→ Exercise instructions:
Recast the data from the line containing "What do you see at coordinates (10, 31)" through the line containing "The image size is (976, 515)." as a Markdown table with the columns Row and Entry. Number each line in Row, put the line itself in Entry, and skip any blank lines.

→ Material for the task:
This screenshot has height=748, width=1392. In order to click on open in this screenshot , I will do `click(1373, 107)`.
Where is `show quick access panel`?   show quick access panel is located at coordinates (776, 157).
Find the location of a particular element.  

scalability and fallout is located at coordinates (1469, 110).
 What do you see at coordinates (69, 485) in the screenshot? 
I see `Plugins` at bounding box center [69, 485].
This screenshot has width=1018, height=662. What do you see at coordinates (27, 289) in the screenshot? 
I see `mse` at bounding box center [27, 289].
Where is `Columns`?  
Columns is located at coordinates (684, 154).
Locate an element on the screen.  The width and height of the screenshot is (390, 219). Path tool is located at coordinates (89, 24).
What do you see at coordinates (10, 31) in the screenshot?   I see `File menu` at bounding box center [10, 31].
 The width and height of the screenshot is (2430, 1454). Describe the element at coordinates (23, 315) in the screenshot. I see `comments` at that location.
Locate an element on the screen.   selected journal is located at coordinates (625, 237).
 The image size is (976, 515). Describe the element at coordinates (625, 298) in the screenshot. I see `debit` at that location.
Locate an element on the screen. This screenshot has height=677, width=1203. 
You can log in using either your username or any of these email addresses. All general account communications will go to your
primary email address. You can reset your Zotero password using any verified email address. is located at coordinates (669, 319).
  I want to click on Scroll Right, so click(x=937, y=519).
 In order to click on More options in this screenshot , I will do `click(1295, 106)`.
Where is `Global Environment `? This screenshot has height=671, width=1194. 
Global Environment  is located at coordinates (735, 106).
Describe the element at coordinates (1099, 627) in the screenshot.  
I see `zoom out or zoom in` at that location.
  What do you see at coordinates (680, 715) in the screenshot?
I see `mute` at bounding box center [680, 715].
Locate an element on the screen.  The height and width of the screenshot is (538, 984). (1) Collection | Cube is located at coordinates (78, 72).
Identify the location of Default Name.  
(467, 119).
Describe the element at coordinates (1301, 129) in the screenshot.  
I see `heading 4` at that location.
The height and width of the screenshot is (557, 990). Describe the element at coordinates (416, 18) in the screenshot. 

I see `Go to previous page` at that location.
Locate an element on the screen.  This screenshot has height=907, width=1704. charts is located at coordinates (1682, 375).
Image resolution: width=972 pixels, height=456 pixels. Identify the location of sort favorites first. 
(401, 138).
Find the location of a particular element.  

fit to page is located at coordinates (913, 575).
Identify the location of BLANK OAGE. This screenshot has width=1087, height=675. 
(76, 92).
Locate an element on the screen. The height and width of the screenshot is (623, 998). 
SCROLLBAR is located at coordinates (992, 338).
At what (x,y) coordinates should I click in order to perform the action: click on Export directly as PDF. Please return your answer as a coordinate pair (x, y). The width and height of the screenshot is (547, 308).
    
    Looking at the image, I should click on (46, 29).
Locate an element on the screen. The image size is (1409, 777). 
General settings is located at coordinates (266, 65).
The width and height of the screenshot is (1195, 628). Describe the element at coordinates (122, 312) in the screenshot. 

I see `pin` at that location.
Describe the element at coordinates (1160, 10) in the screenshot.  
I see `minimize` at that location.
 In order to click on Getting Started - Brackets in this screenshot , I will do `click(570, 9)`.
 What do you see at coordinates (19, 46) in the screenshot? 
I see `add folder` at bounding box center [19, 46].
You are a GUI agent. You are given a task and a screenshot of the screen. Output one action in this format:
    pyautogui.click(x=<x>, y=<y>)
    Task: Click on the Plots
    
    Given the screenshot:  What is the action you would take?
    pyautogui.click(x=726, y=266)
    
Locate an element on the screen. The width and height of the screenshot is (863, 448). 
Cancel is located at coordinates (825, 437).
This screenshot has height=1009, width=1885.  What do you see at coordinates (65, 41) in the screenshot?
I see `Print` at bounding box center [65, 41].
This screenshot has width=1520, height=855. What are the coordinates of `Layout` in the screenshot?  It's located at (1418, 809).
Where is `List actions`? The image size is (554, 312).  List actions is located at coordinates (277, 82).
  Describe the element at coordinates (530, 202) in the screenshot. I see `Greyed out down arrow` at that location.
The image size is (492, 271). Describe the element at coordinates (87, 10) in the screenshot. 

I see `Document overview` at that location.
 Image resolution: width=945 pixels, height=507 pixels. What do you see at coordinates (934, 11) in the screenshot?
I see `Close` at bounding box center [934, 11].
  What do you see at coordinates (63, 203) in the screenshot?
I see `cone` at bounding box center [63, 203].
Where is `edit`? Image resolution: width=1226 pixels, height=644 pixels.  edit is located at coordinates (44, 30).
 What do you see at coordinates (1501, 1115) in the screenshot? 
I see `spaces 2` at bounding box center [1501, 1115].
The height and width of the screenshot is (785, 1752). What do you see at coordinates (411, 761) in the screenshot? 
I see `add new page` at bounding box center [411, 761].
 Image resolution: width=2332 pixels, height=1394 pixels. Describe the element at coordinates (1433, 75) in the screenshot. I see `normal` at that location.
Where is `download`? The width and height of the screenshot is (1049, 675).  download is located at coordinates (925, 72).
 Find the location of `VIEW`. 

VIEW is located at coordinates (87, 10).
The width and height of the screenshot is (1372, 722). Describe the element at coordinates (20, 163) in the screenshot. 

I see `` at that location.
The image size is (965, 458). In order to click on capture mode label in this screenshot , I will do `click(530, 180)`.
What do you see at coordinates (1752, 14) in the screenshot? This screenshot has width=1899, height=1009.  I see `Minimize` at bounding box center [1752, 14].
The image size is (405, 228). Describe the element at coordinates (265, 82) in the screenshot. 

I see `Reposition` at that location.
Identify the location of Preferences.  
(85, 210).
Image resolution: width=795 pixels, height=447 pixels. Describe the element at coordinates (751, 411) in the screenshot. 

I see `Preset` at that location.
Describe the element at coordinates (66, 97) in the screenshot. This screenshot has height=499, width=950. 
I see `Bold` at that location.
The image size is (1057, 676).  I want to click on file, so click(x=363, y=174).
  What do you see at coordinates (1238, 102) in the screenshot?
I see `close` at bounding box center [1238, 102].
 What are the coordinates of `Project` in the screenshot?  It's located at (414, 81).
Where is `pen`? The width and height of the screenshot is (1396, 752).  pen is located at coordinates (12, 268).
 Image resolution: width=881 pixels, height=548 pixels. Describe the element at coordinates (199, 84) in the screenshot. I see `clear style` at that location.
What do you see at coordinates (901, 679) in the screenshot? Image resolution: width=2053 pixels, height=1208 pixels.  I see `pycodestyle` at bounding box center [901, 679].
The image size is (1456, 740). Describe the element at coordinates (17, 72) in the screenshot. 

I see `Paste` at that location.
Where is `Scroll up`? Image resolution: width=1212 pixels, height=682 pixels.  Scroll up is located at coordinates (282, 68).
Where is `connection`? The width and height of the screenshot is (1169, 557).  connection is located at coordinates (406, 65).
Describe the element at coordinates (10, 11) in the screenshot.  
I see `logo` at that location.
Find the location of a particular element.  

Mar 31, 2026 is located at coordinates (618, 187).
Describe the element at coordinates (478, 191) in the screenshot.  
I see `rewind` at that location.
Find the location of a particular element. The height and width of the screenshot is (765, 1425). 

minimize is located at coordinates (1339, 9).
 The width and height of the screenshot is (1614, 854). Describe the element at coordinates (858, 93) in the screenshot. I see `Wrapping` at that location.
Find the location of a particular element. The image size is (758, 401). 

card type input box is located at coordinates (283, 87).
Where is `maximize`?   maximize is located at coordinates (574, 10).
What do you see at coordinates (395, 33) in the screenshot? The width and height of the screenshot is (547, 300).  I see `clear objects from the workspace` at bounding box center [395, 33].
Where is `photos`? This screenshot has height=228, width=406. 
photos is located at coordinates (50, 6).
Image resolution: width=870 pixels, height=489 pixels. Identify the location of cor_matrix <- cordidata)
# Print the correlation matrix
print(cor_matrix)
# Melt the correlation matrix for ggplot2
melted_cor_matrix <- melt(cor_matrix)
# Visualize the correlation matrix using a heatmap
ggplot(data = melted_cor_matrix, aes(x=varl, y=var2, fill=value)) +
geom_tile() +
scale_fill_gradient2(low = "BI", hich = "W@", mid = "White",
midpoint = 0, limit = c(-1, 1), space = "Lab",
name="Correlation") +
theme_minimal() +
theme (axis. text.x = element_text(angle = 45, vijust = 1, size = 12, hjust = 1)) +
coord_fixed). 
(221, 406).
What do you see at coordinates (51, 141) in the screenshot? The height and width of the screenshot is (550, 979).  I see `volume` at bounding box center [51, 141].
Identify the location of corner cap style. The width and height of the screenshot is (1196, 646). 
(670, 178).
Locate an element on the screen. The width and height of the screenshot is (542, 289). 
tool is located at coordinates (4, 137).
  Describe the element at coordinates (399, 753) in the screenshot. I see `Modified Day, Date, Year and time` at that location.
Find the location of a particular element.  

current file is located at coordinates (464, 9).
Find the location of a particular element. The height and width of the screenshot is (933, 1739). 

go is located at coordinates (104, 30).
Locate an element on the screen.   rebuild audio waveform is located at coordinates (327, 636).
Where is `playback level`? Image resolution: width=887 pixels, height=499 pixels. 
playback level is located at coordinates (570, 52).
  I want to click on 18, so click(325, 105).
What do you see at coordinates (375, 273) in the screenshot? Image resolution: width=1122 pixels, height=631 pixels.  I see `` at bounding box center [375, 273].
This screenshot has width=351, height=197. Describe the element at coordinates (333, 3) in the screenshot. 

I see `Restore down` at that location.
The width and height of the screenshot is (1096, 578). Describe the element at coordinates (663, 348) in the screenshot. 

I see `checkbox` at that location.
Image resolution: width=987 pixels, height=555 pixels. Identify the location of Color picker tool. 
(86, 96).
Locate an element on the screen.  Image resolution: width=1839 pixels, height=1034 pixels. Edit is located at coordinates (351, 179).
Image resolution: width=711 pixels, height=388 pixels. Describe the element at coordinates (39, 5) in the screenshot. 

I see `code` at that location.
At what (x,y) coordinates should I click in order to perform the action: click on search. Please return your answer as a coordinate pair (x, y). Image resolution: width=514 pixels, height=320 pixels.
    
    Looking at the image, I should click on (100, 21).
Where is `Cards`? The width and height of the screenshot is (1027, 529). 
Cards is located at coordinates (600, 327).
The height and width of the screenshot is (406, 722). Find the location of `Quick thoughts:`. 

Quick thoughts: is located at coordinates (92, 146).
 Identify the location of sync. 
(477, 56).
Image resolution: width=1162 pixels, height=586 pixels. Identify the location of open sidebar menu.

→ Output below:
| Row | Entry |
|---|---|
| 1 | What do you see at coordinates (10, 31) in the screenshot?   I see `File menu` at bounding box center [10, 31]. |
| 2 |  The width and height of the screenshot is (2430, 1454). Describe the element at coordinates (23, 315) in the screenshot. I see `comments` at that location. |
| 3 | Locate an element on the screen.   selected journal is located at coordinates (625, 237). |
| 4 |  The image size is (976, 515). Describe the element at coordinates (625, 298) in the screenshot. I see `debit` at that location. |